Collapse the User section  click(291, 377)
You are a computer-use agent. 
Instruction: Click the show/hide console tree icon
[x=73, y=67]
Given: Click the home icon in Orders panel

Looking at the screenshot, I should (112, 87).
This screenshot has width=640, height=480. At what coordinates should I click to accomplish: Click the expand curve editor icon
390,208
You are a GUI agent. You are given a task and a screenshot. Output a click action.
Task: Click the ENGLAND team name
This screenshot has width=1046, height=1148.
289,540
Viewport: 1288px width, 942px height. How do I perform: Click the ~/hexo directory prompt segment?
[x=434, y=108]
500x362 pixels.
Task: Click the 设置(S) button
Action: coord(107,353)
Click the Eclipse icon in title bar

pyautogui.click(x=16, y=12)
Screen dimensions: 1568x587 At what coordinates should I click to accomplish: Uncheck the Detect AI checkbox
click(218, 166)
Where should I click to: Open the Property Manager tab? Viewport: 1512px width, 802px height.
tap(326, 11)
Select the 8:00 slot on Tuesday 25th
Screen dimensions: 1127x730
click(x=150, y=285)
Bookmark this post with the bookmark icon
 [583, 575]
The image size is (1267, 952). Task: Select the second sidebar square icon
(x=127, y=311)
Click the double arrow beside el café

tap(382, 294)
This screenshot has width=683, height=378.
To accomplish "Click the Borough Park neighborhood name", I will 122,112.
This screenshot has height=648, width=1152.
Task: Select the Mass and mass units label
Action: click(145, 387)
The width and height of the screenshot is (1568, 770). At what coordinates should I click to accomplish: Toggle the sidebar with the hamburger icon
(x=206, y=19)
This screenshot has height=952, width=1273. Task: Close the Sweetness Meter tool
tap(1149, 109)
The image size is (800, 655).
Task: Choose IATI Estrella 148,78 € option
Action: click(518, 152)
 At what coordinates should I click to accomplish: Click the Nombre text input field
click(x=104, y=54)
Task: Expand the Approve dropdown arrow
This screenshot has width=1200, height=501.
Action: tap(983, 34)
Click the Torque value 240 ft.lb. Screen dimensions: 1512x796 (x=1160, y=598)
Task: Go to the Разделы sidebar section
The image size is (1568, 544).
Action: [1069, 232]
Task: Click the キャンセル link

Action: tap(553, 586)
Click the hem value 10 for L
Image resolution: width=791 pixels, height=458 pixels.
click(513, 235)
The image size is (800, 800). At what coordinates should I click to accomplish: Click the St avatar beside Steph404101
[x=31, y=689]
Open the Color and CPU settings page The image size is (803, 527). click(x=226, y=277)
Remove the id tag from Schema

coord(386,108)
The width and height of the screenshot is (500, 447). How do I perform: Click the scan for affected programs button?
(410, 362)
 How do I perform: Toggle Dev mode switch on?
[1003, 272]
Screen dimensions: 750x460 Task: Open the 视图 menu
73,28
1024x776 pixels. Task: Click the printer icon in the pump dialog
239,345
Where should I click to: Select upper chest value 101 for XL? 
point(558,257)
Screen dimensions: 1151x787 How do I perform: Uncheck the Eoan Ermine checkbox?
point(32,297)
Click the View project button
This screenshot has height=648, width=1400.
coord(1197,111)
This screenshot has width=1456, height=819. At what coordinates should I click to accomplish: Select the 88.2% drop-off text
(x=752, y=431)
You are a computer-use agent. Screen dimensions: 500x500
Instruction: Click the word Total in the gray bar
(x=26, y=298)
========
**ABOUT THIS EXERCISE**.
All of the entries are to be set down again without alteration.

**WRITTEN RESPONSE**.
Collapse the User section  click(291, 377)
You are a computer-use agent. 
Instruction: Click the show/hide console tree icon
[x=73, y=67]
Given: Click the home icon in Orders panel

Looking at the screenshot, I should (112, 87).
This screenshot has width=640, height=480. At what coordinates should I click to accomplish: Click the expand curve editor icon
390,208
You are a GUI agent. You are given a task and a screenshot. Output a click action.
Task: Click the ENGLAND team name
This screenshot has width=1046, height=1148.
289,540
Viewport: 1288px width, 942px height. How do I perform: Click the ~/hexo directory prompt segment?
[x=434, y=108]
500x362 pixels.
Task: Click the 设置(S) button
Action: coord(107,353)
Click the Eclipse icon in title bar

pyautogui.click(x=16, y=12)
Screen dimensions: 1568x587 At what coordinates should I click to accomplish: Uncheck the Detect AI checkbox
click(218, 166)
Where should I click to: Open the Property Manager tab? Viewport: 1512px width, 802px height.
tap(326, 11)
Select the 8:00 slot on Tuesday 25th
Screen dimensions: 1127x730
click(x=150, y=285)
Bookmark this post with the bookmark icon
 [583, 575]
The image size is (1267, 952). Task: Select the second sidebar square icon
(x=127, y=311)
Click the double arrow beside el café

tap(382, 294)
This screenshot has width=683, height=378.
To accomplish "Click the Borough Park neighborhood name", I will 122,112.
This screenshot has height=648, width=1152.
Task: Select the Mass and mass units label
Action: click(145, 387)
The width and height of the screenshot is (1568, 770). At what coordinates should I click to accomplish: Toggle the sidebar with the hamburger icon
(x=206, y=19)
This screenshot has height=952, width=1273. Task: Close the Sweetness Meter tool
tap(1149, 109)
The image size is (800, 655).
Task: Choose IATI Estrella 148,78 € option
Action: click(518, 152)
 At what coordinates should I click to accomplish: Click the Nombre text input field
click(x=104, y=54)
Task: Expand the Approve dropdown arrow
This screenshot has width=1200, height=501.
Action: tap(983, 34)
Click the Torque value 240 ft.lb. Screen dimensions: 1512x796 (x=1160, y=598)
Task: Go to the Разделы sidebar section
The image size is (1568, 544).
Action: [1069, 232]
Task: Click the キャンセル link

Action: tap(553, 586)
Click the hem value 10 for L
Image resolution: width=791 pixels, height=458 pixels.
click(513, 235)
The image size is (800, 800). At what coordinates should I click to accomplish: Click the St avatar beside Steph404101
[x=31, y=689]
Open the Color and CPU settings page The image size is (803, 527). click(x=226, y=277)
Remove the id tag from Schema

coord(386,108)
The width and height of the screenshot is (500, 447). How do I perform: Click the scan for affected programs button?
(410, 362)
 How do I perform: Toggle Dev mode switch on?
[1003, 272]
Screen dimensions: 750x460 Task: Open the 视图 menu
73,28
1024x776 pixels. Task: Click the printer icon in the pump dialog
239,345
Where should I click to: Select upper chest value 101 for XL? 
point(558,257)
Screen dimensions: 1151x787 How do I perform: Uncheck the Eoan Ermine checkbox?
point(32,297)
Click the View project button
This screenshot has height=648, width=1400.
coord(1197,111)
This screenshot has width=1456, height=819. At what coordinates should I click to accomplish: Select the 88.2% drop-off text
(x=752, y=431)
You are a computer-use agent. Screen dimensions: 500x500
Instruction: Click the word Total in the gray bar
(x=26, y=298)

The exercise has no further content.